The value for input_baselines
tells the explanations service what the baseline input should be for our model. Here we're using the median for all of our input features. That means the baseline prediction for this model will be the trip duration our model predicts for the median of each feature in our dataset.

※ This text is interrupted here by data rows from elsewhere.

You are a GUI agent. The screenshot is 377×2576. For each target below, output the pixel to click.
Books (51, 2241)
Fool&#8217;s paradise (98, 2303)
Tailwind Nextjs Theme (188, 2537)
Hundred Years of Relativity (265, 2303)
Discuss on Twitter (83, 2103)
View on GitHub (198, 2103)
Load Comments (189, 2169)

Since this model accepts a single numpy array with all numerical feature, we can optionally pass an index_feature_mapping
list to AI Explanations to make the API response easier to parse. When we provide a list of feature names via this parameter, the service will return a key / value mapping of each feature with its corresponding attribution value.
In [ ]:
# Print the names of our tensors
print('Model input tensor: ', model.input.name)
print('Model output tensor: ', model.output.name)
In [ ]:
explanation_metadata = {
"inputs": {
"data": {
"input_tensor_name": model.input.name,
"input_baselines": [train_data.median().values.tolist()],
"encoding": "bag_of_features",
"index_feature_mapping": train_data.columns.tolist()
}
},
"outputs": {
"duration": {
"output_tensor_name": model.output.name
}
},
"framework": "tensorflow"
}
Since this is a regression model (predicting a numerical value), the baseline prediction will be the same for every example we send to the model. If this were instead a classification model, each class would have a different baseline prediction.
In [ ]:
# Write the json to a local file
with open('explanation_metadata.json', 'w') as output_file:
json.dump(explanation_metadata, output_file)
In [ ]:
!gsutil cp explanation_metadata.json $export_path
In [ ]:
MODEL = 'bike'
In [ ]:
# Create the model if it doesn't exist yet (you only need to run this once)

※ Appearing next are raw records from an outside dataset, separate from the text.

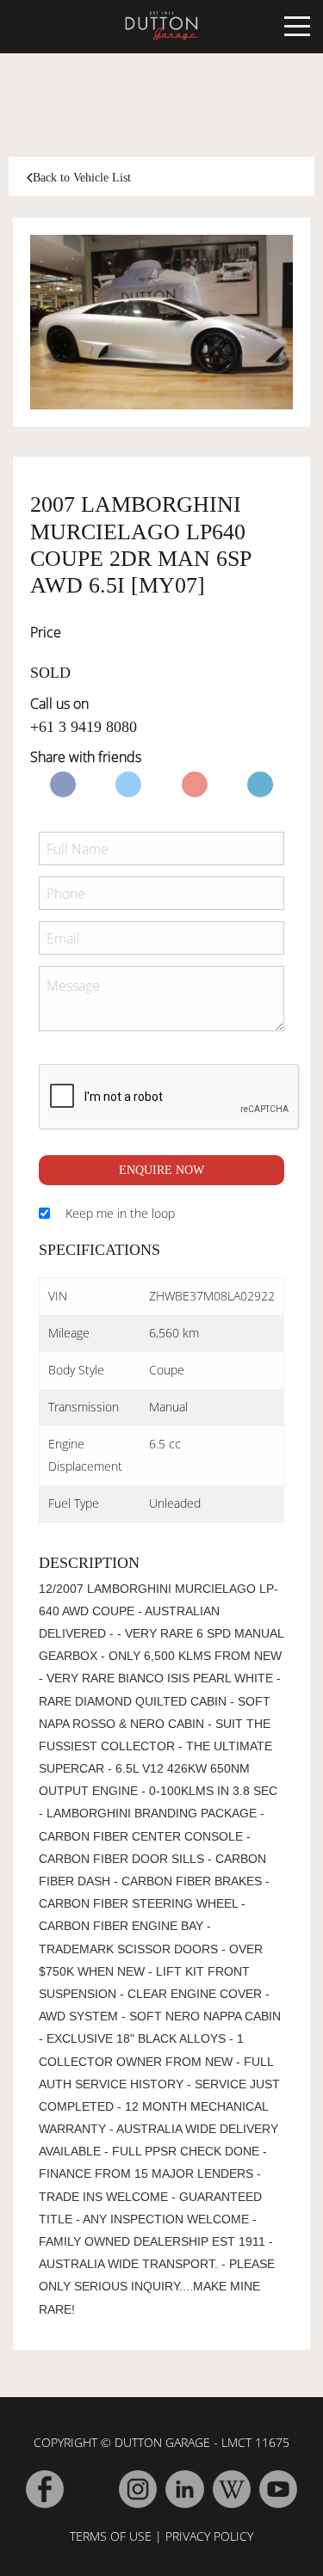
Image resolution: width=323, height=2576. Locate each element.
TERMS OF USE (111, 2536)
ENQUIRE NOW (161, 1170)
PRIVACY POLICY (209, 2536)
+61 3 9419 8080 (83, 726)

!gcloud ai-platform models create $MODEL --enable-logging --regions=us-central1
In [ ]:
# Each time you create a version the name should be unique
VERSION = 'v1'
In [ ]:
# Create the version with gcloud
explain_method = 'integrated-gradients'
!gcloud beta ai-platform versions create $VERSION \
--model $MODEL \
--origin $export_path \
--runtime-version 1.15 \
--framework TENSORFLOW \
--python-version 3.7 \
--machine-type n1-standard-4 \
--explanation-method $explain_method \
--num-integral-steps 25
In [ ]:
# Make sure the model deployed correctly. State should be `READY` in the following log
!gcloud ai-platform versions describe $VERSION --model $MODEL
Now that your model is deployed, you can use the AI Platform Prediction API to get feature attributions. We'll pass it a single test example here and see which features were most important in the model's prediction. Here we'll use the AI Platform Prediction API to get our prediction and explanation. You can also use gcloud
.
In [ ]:
# Format data for prediction to our model
prediction_json = {'dense_input': test_data.iloc[0].values.tolist()}
In [ ]:
# This is adapted from a sample in the docs
# Find it here: https://cloud.google.com/ai-platform/prediction/docs/online-predict#python
def predict_json(project, model, instances, version=None):
"""Send json data to a deployed model for prediction.
Args:
project (str): project where the AI Platform Model is deployed.
model (str): model name.
instances ([Mapping[str: Any]]): Keys should be the names of Tensors
your deployed model expects as inputs. Values should be datatypes
convertible to Tensors, or (potentially nested) lists of datatypes
convertible to tensors.
version: str, version of the model to target.
Returns:
Mapping[str: any]: dictionary of prediction results defined by the
model.
"""
service = googleapiclient.discovery.build('ml', 'v1')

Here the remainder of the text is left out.